• **TEXTO FUENTE**:
Un escalofrío, como escarcha endurecida, se apodera de mi cuerpo con solo recordarlo. Su mirada fija, esos ojos negros clavándose en mí, con rabia, como puñales, mientras sus manos rígidas presionan mi cuello. Tanta rabia, tanto dolor, tanto miedo, tanto vacío. No sé si llegué a desvanecerme, no recuerdo cuándo fue, si un martes, acaso un miércoles, lo que sí sé es que fue unos días antes de Navidad, y no fue la única vez, aunque sí la primera.
¿Cómo puede existir tanto odio dentro de la persona a la que se ama? A veces un instante, el tiempo que dura un suspiro, marca la diferencia entre la vida y la muerte.
Nos amábamos, lo sé. Habíamos salido de la iglesia 16 meses antes repletos de felicidad, de amor, de sueños, de ganas de vivir…
Sus labios eran dulces, como sus besos, y los devoraba como si de una breva madura se tratase. Sus caricias conseguían que el tiempo se parase en el contorno de la oreja acariciada por las yemas de sus dedos, con ellos dibujaba infinitos en la nuca para luego depositar su cálido aliento, avanzadilla de cientos de besos.
Nos amábamos, lo sé. Habíamos compartido tantas risas, tantas conversaciones, tantos proyectos para mejorar el mundo…
Su sonrisa era la llave de mi alegría. Su voz, algo grave, encendía mi cuerpo cuando pronunciaba una palabra de amor, o simplemente pronunciaba mi nombre. Su abrazo fundía todos nuestros miedos, para luego entrar en la profundidad de mi alma a través de un cruce de miradas, y reconocer en ello que el amor era infinito, para siempre.
Nos amábamos, lo sé. Eso sucedía desde que compartimos las primeras risas en el Casino. Eran días de carnavales y yo iba disfrazada de brujilla; él me sostuvo el gorro en forma de cucurucho. Estaba muy gracioso sin disfrazar y con ese “artefacto” delante de su pecho.

• **TAREAS PENDIENTES**:
(a) En el texto, ¿qué sustantivos van precedidos de "tanto" o "tanta" en la oración que empieza con "Tanta rabia"? Enuméralos todos.
(b) Reproduce el fragmento del texto que va desde "Nos amábamos, lo sé. Habíamos salido" hasta "cientos de besos.", ambos incluidos.

• **MATERIAL**:
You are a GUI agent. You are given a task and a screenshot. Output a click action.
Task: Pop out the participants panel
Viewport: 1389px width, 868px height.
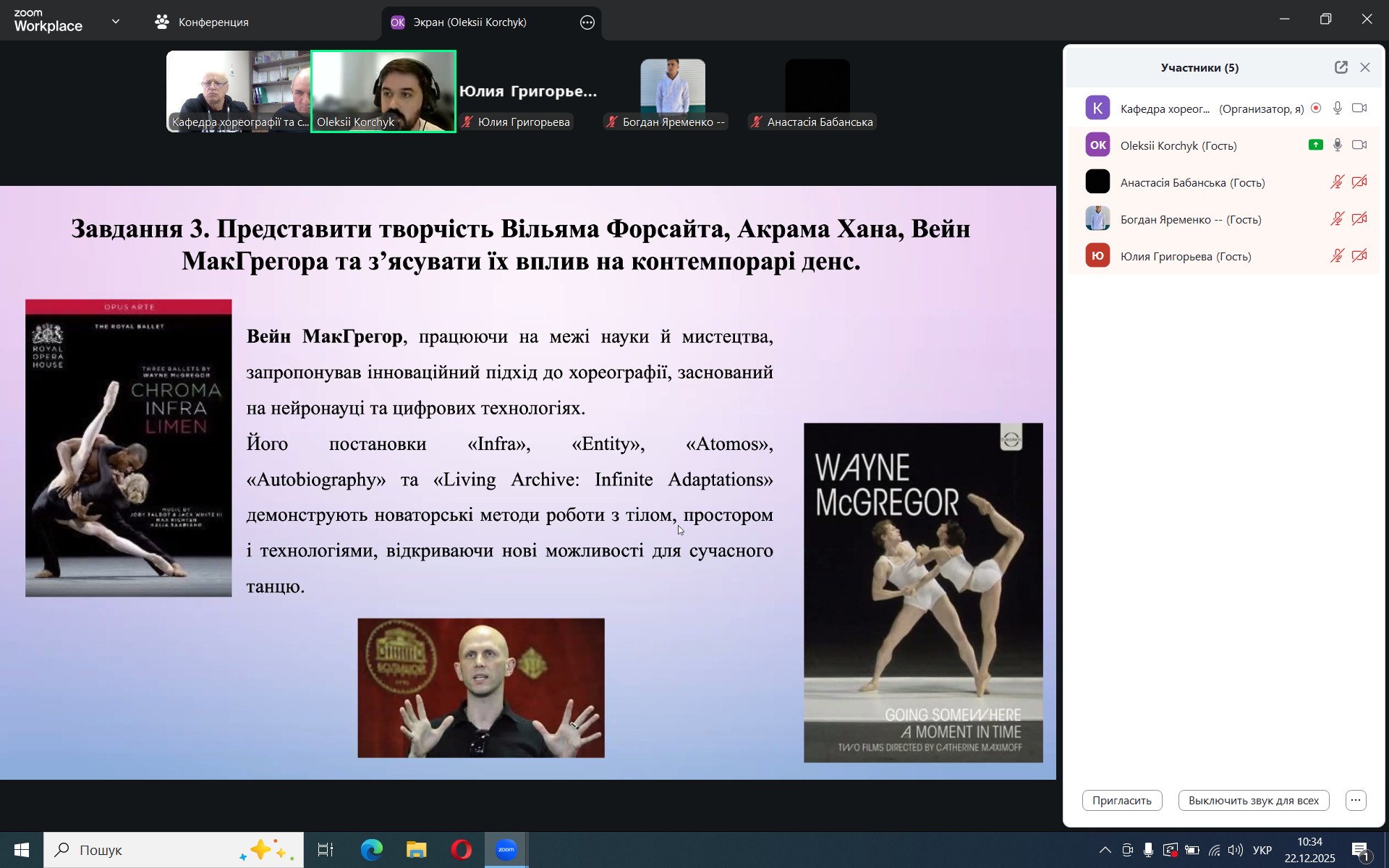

• **RESULTADOS POR TAREA**:
(a) rabia, dolor, miedo, vacío

(b)
Nos amábamos, lo sé. Habíamos salido de la iglesia 16 meses antes repletos de felicidad, de amor, de sueños, de ganas de vivir…
Sus labios eran dulces, como sus besos, y los devoraba como si de una breva madura se tratase. Sus caricias conseguían que el tiempo se parase en el contorno de la oreja acariciada por las yemas de sus dedos, con ellos dibujaba infinitos en la nuca para luego depositar su cálido aliento, avanzadilla de cientos de besos.